RECORDS FOR THE EXERCISE
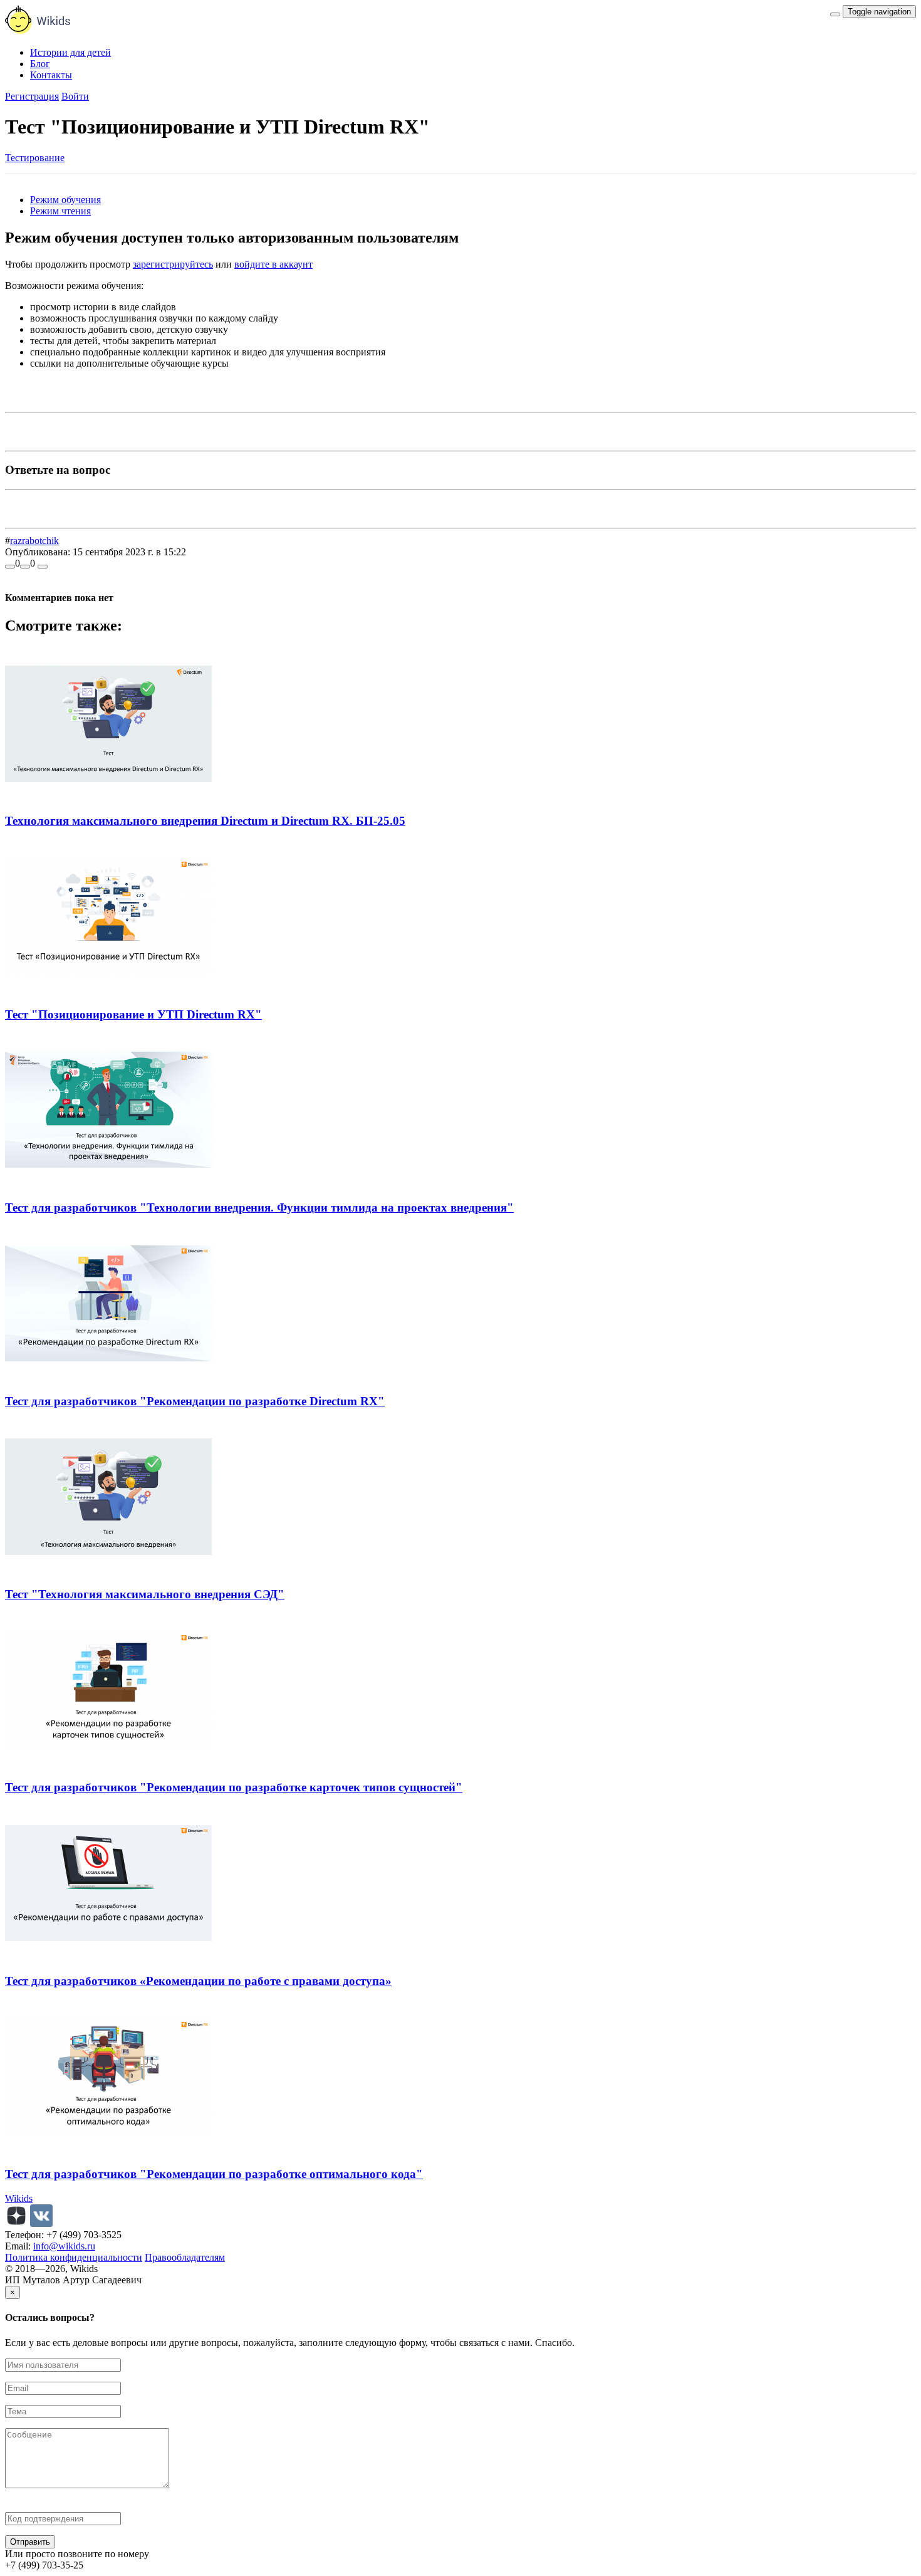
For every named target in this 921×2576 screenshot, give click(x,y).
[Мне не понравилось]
...
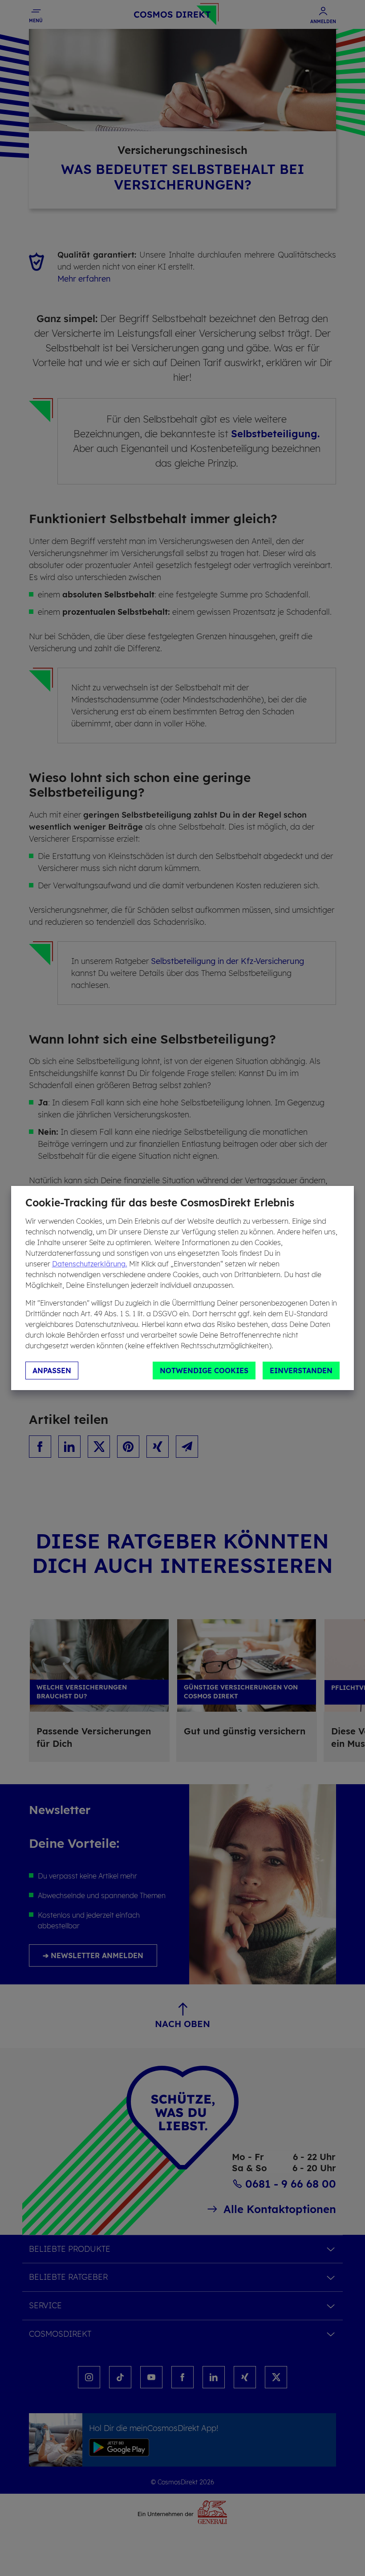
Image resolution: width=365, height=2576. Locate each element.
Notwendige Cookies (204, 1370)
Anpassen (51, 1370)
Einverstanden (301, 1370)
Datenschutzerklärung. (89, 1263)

ACTIVITY
For the listing above, print only the lines starting at the line containing "For every named" and ending at the line containing "[Мне не понравилось]", exactly, both included.

ANSWER BOX
For every named target in this 921×2576 screenshot, give click(x,y).
[Мне не понравилось]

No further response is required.